Ellsworth Land v. Bush (CA1 6/22/10)

A brief opinion concerning jurisdiction over a garnishment.

Ellsworth had a judgment against Bush. It garnished annuity payments made to Bush by Canada Life. Bush moved to quash the garnishment, arguing that Arizona had no jurisdiction.

She relied on  a 1998 case (Desert Wide Cabling) which said that “a writ of garnishment cannot reach property outside the territorial jurisdiction of the issuing court.” This was based on section 67 of the Restatement (Second) of Conflicts, which deals with garnishment of a chattel; it requires that the chattel be in the jurisdiction. Apparently, Bush argued that an annuity is a chattel and that since it wasn’t in Arizona the court had no jurisdiction over it.

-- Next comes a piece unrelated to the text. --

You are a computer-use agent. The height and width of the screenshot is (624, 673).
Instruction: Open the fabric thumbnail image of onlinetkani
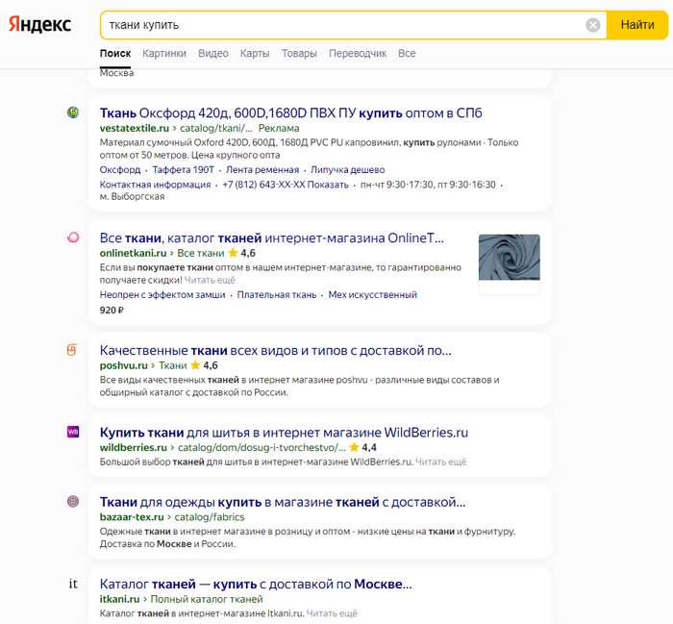(509, 264)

Section 68 of the Restatement, however, deals with garnishment of a debt owed the judgment debtor; it requires only that the court have jurisdiction over the garnishee, not over the cash itself. This opinion defines “debt” and “chattel” from Black’s and quickly concludes that section 68 “more properly” applies. (The court means that 68 applies and 67 doesn’t, which makes the word “more” problematical, but that’s picking nits). The Arizona Supreme Court said much the same thing in the Western Union case last year; this opinion cites Western Union to support its Restatement analysis rather than the other way around since the emphasis is on distinguishing the Restatement analysis in Desert Wide Cabling.

Bush agreed that Arizona has jurisdiction over Canada Life. This opinion therefore affirms the trial court’s entry of judgment on the garnishment.